Single and double stranded DNA and RNA viruses such as member of the families of the Adenoviridae, Anelloviridae, Astroviridae, Caliciviridae, Circoviridae, Parvoviridae, Reoviridae, Picornaviridae and others are part of the pig virome [16]. Some viruses are typically found in pig livestock, such as porcine circoviruses (PCVs), African swine fever virus (ASFV), porcine parvoviruses (PPV), and pseudorabies virus (PrV) [17]. Swine influenza virus (SIV) causes a highly contagious viral infection [18]. So far, swine flu has only been described in a few patients usually with close contact, person-to-person infection has not been seen. The potential, however, was clearly demonstrated by the rapid spread of H1N1 in the human population and became a pandemic, causing 60 million cases, and 12,500 deaths in the United States (https://www.cdc.gov/flu/pandemic-resources/2009-h1n1-pandemic.html).

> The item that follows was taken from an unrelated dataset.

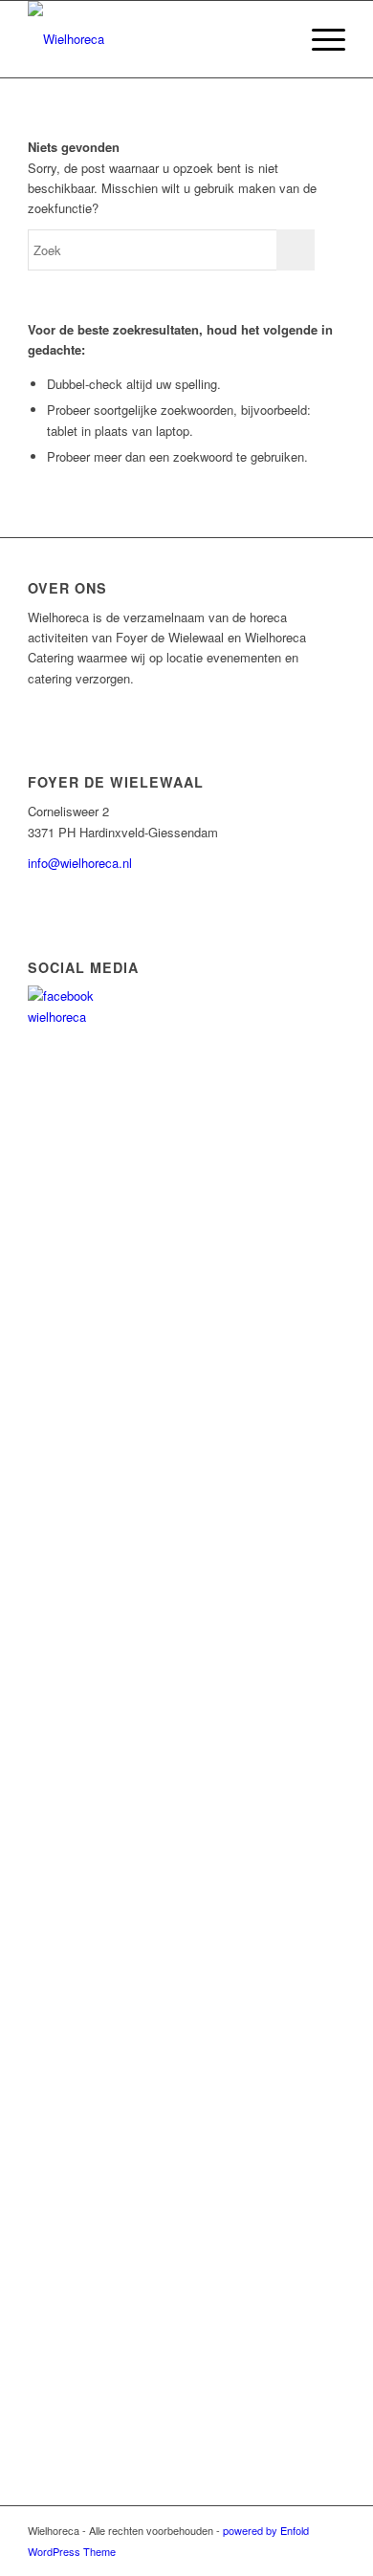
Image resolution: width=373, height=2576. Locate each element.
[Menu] (319, 39)
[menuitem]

Prevention of these and other pig viruses is dependent on realiable methods of detection, and successful elimination strategies.

Vaccination does play a role in the elimination of some pathogens affecting pig livestock. From a theoretical perspective, different elimination strategies can be used alone or in combination: Caesarean delivery and early weaning, or treatment with antiviral drugs. The “designated pathogen free” status must be confirmed by repeated testing, and use of strict isolation to prevent new introduction. Importantly, for latent infections, confirmation of absence relies on tests measuring the host immune response (e.g. serology).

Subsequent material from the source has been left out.